Catatan : Jika pengendalian hama penyakit dengan menggunakan pestisida alami belum mengatasi dapat dipergunakan pestisida kimia yang dianjurkan. Agar penyemprotan pestisida kimia lebih merata dan tidak mudah hilang oleh air hujan tambahkan Perekat Perata AERO 810, dosis + 5 ml (1/2 tutup)/tangki.

6. Pemangkasan
- Pemangkasan ditujukan pada pembentukan cabang yang seimbang dan pertumbuhan vegetatif yang baik. Pohon pelindung juga dilakukan pemangkasan agar percabangan dan daunnya tumbuh tinggi dan baik. Pemangkasan ada beberapa macam yaitu :
- Pangkas Bentuk, dilakukan umur 1 tahun setelah muncul cabang primer (jorquet) atau sampai umur 2 tahun dengan meninggalkan 3 cabang primer yang baik dan letaknya simetris.
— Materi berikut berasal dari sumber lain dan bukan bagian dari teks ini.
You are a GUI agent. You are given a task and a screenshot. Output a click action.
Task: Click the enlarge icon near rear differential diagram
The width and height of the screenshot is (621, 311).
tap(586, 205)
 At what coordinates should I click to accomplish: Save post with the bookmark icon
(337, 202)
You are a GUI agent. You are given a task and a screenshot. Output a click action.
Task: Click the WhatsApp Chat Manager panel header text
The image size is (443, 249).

- Pangkas Pemeliharaan, bertujuan mengurangi pertumbuhan vegetatif yang berlebihan dengan cara menghilangkan tunas air (wiwilan) pada batang pokok atau cabangnya.
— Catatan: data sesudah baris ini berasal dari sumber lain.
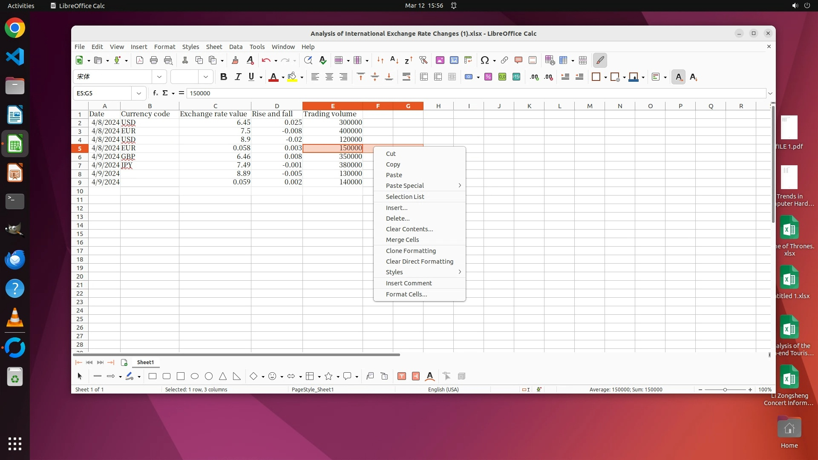Toggle Italic text formatting

[x=238, y=77]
- Pangkas Produksi, bertujuan agar sinar dapat masuk tetapi tidak secara langsung sehingga bunga dapat terbentuk. Pangkas ini tergantung keadaan dan musim, sehingga ada pangkas berat pada musim hujan dan pangkas ringan pada musim kemarau.
Pangkas Restorasi, memotong bagian tanaman yang rusak dan memelihara tunas air atau dapat dilakukan dengan side budding.

7. Panen
Saat petik persiapkan rorak-rorak dan koordinasi pemetikan. Pemetikan dilakukan terhadap buah yang masak tetapi jangan terlalu masak. Potong tangkai buah dengan menyisakan 1/3 bagian tangkai buah. Pemetikan sampai pangkal buah akan merusak bantalan bunga sehingga pembentukan bunga terganggu dan jika hal ini dilakukan terus menerus, maka produksi buah akan menurun. Buah yang dipetik umur 5,5 - 6 bulan dari berbunga, warna kuning atau merah. Buah yang telah dipetik dimasukkan dalam karung dan dikumpulkan dekat rorak. Pemetikan dilakukan pada pagi hari dan pemecahan siang hari. Pemecahan buah dengan memukulkan pada batu hingga pecah. Kemudian biji dikeluarkan dan dimasukkan dalam karung, sedang kulit dimasukkan dalam rorak yang tersedia.

8. Pengolahan Hasil
Fermentasi, tahap awal pengolahan biji kakao. Bertujuan mempermudah menghilangkan pulp, menghilangkan daya tumbuh biji, merubah warna biji dan mendapatkan aroma dan cita rasa yang enak.
Pengeringan, biji kakao yang telah difermentasi dikeringkan agar tidak terserang jamur dengan sinar matahari langsung (7-9 hari) atau dengan kompor pemanas suhu 60-700C (60-100 jam). Kadar air yang baik kurang dari 6 %.
Sortasi, untuk mendapatkan ukuran tertentu dari biji kakao sesuai permintaan. Syarat mutu biji kakao adalah tidak terfermentasi maksimal 3 %, kadar air maksimal 7%, serangan hama penyakit maksimal 3 % dan bebas kotoran.